I do not come from an outspoken artistic background; but my parents have always encouraged me to play with toys and create things. My absolute favourite toy was – and still is – Lego. I really enjoyed creating things with Lego over and over again. I guess you could say that I did my very first designs with Lego.
2. Do you remember the very first object that you designed? When was this?
When I was 14, I created my first own design. We were looking for a lamp for my room, but I could not find anything that I really liked, so I made one myself. That’s when I understood that it is possible to make anything yourself. Since then, many things followed.
3. What inspires you?
Since I design tools for people to use frequently, I have developed a keen interest in everyday situations of people using things. I love observing people at work with a tool – it is as if you are shown a movie that reveals which challenges you have to overcome as a user. For example, when you watch a really tall man using a spade to dig a hole, it becomes obvious that frequent bending is a burden. This kind of insight tells me, as a designer, what kind of solution I should look for.
4. Do you have a design ritual?
I don’t really have a design ritual as such, but each design does involve a lot of observing. At different stages of an activity, I take pictures of the people performing that activity. I also pay a lot of attention to the context in which the object will be used, because culture can influence the design as well. For example, a garden in Spain will be completely different to one in Finland and therefore may require a different approach.
5. What is your design motto?
If I’d have to pick one, it would be “improving lives by improving products”.

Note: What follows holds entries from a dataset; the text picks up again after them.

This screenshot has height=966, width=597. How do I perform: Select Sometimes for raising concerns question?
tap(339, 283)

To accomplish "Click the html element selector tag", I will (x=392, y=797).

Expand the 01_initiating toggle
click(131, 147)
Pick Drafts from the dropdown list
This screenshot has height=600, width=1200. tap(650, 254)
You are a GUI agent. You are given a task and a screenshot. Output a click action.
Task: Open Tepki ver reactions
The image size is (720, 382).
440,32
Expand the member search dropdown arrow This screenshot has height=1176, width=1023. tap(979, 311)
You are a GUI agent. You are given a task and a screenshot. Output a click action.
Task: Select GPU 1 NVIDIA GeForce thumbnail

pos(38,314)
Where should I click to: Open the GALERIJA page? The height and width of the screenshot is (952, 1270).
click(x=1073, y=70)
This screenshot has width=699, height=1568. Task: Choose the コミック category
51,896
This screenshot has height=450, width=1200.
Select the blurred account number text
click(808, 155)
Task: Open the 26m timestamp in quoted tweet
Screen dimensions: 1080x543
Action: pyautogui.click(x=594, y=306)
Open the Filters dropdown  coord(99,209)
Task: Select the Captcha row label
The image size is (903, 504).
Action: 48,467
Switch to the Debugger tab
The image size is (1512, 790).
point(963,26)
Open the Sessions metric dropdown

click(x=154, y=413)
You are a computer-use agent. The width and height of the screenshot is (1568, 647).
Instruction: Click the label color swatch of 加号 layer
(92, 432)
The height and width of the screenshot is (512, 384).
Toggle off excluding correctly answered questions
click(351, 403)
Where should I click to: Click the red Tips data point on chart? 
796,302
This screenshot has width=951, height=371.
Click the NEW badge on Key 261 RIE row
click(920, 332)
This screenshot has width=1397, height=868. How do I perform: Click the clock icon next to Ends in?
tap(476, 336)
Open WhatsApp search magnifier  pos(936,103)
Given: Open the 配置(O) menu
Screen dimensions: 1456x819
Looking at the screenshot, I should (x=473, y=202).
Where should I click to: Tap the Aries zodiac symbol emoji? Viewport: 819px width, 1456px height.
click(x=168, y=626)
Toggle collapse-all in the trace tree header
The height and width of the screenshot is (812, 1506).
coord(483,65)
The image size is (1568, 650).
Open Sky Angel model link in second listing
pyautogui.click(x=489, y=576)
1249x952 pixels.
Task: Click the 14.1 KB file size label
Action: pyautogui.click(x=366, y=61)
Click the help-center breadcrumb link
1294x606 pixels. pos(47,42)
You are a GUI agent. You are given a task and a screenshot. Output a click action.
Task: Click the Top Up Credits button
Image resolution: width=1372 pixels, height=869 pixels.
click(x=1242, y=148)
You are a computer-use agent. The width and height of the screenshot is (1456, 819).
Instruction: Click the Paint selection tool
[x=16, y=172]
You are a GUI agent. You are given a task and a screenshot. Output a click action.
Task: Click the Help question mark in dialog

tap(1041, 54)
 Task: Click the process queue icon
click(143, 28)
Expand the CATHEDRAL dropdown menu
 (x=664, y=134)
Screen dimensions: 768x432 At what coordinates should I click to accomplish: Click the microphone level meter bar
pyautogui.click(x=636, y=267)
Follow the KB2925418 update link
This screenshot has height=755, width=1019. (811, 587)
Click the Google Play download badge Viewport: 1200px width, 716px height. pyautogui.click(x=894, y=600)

6. What is your favourite design object of all times?
Definitely Lego! I am currently passing on my enthusiasm to my 4-year old son Max.
7. You have a degree as a metal artisan. Is metal still your favourite material to work with?
The advantage of metal is that I truly understand how the material works as a metal artisan. When moving on to study industrial design, I of course started to work with other materials that each have their own characteristics.
8. Does your experience in the film industry influence the way you design objects?
When you design costumes or movie sets, it’s all about conveying a specific mood to the viewers in a few seconds only. You have to convince them of the setting. When designing products, it is much the same: a new product only has a few seconds to convince a consumer of its design and functionality.
9. If you were a tree, you would be a….
Birch because it is simple and straightforward, but also constantly in evolution.
10. What makes you laugh?
I find a lot of pleasure in life itself, but my biggest source for laughter is my son Max.
11. Do you collect anything?
I collect hats and shoes.
12. What is your favourite book, music or movie?
My favourite movie would be The 5th Element. Not only is it a very funny movie, it also has an interesting philosophy on the future. It definitely provides food for thought!
13. Are you a keen gardener?
In Finland everyone is a gardener! We are lucky to have lots of green space, and I spend lots of time outdoors doing some gardening or chopping wood.
14. Other than gardening, what other hobbies do you have?
I spend lots of time with my family, but I also enjoy motorcycling, tennis and yoga.
15. How do you think the role of the garden will evolve in the future? Will it be even more integrated in the home, as an extension of the living room?
Over the past years, the garden has evolved to a real extension of the living room. It is considered a room of the house, just on the outside with its own dedicated furniture and design. I believe going forward, this outside room will move inside the house, allowing people to grow vegetables inside the house. Belgian architect Vincent Callebaut is a big trendsetter in that area, and I believe his concept designs on urban gardening hold lots of ideas that will resonate in the gardens of the future. Imagine restaurants that serve vegetables grown on-site. They couldn’t be fresher, and would not have travel miles and miles before reaching their destination.
Equally, I think vertical gardening will still become more popular, especially in large cities.
Another exciting idea is winter gardening. Nowadays, when the garden hibernates, so does the gardener. Nothing happens in the garden during this time, other than some maintenance. I believe there might be opportunities for more winter gardening in the near future...
16. Do you think more people will move back to growing their own vegetables?
Absolutely! Serving home-grown vegetables, eggs from your own chickens... When it comes to organizing dinner parties, this is about as trendy you can be nowadays.
17. Nowadays, ecology is becoming more and more important. How does that influence the way you design garden tools?
In terms of garden tool design, I think more of the materials used for the tools would become natural.
18. What should people look out for, when choosing garden tools?
When buying garden tools, it’s important to find a tool that fits you. Therefore, always try to take the tool in your hands and get an idea whether it feels comfortable – much like buying shoes and clothes.